Association of MLP and clinical parameters
To understand the association of MLP with clinical parameters of RA, we used a correlation-based network approach to explore the co-occurrence patterns between 28 clinical variables and serum concentrations of 265 identified metabolites and lipids in the RA patients, which could help to explore the correlation of metabolic products and clinical confounders. In the co-occurrence network (Figure 3), nodes represent clinical parameters or metabolites and lipids, and two nodes are connected if they are significantly correlated (adjusted p-value < 0.05 and r-value > 0.2). The resulting network consisted of 117 nodes and 274 edges. The modularity index was 0.467, which is above 0.4 suggested for a modularly structured network [23]. Overall, the entire network could be parsed into six modules. As shown in Figure 3, module 1 contained CRP, leukocyte, neutrophil and ACPA related to inflammatory activity and 17 metabolites and lipids. Modules 2 and 3 contained RF, IgG, IgM, IgA, globulin, ESR, ANA and AKA related to the immune response and 22 metabolites and lipids. The general clinical variables such as age, gender and BMI were clustered in modules 4-5 and were far away from modules 1-3. Therefore, the co-occurrence network analysis revealed that there was a clear association between the serum inflammation/immune markers and concentrations of metabolites and lipids in the RA patients.
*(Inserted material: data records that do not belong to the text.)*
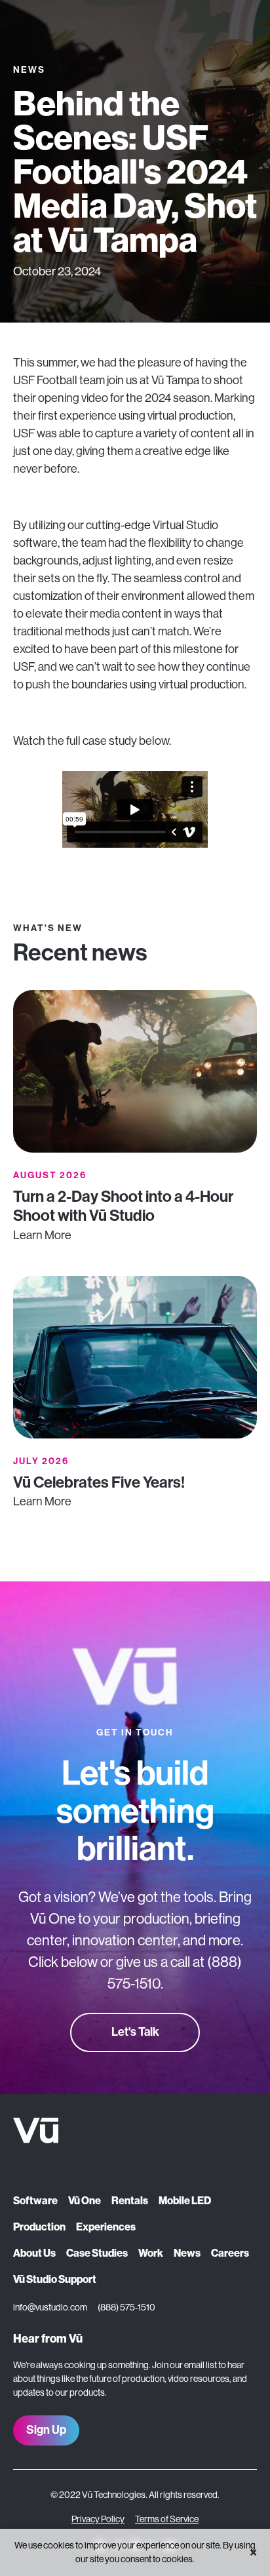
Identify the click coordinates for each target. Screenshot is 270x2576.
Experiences (106, 2227)
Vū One (84, 2200)
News (187, 2253)
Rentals (129, 2200)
Stratification of disease activity using MLP
To analyze the utility of using MLP for stratification of RA cases based on disease activity, twenty metabolites and lipids strongly correlated to the inflammatory/immune activity were selected from modules 1 and 2 in the co-occurrence network (Figure 3). Sixteen metabolites and lipids had significantly increased odd ratios for RA status, while 4 metabolites and lipids had significantly decreased odd ratios (Figure 4). Disease activity score DAS28-CRP is often utilized to evaluate the disease activity of RA patients [24,25]. Using DAS28-CRP to stratify RA patients, we further identify 7 metabolites and lipids that were strongly associated with disease activity categories by using the ordinal regression method (Figure 5). Among these, AcCa (20:3), aspartyl-phenylalanine (asp-phe), pipecolic acid, lysophosphatidylethanolamine (LPE 18:1) and LPE (20:3) appeared to be positively correlated with higher RA disease activity, while histidine and PA (28:0) were negatively correlated with RA disease activity (Figure 5A). AcCa (20:3), LPE (18:1) and LPE (20:3) were significantly increased in the remission-low risk (R-L) group compared to the NCs group (p < 0.05, AUC > 0.7). A small peptide asp-phe and lipid LPE (18:1) were significantly increased in the DAS28-CRP high disease activity (HIGH) group compared with the R-L group (p < 0.05, AUC > 0.7), indicating their potential role as biomarkers in RA disease activity stratification (Figure 5B).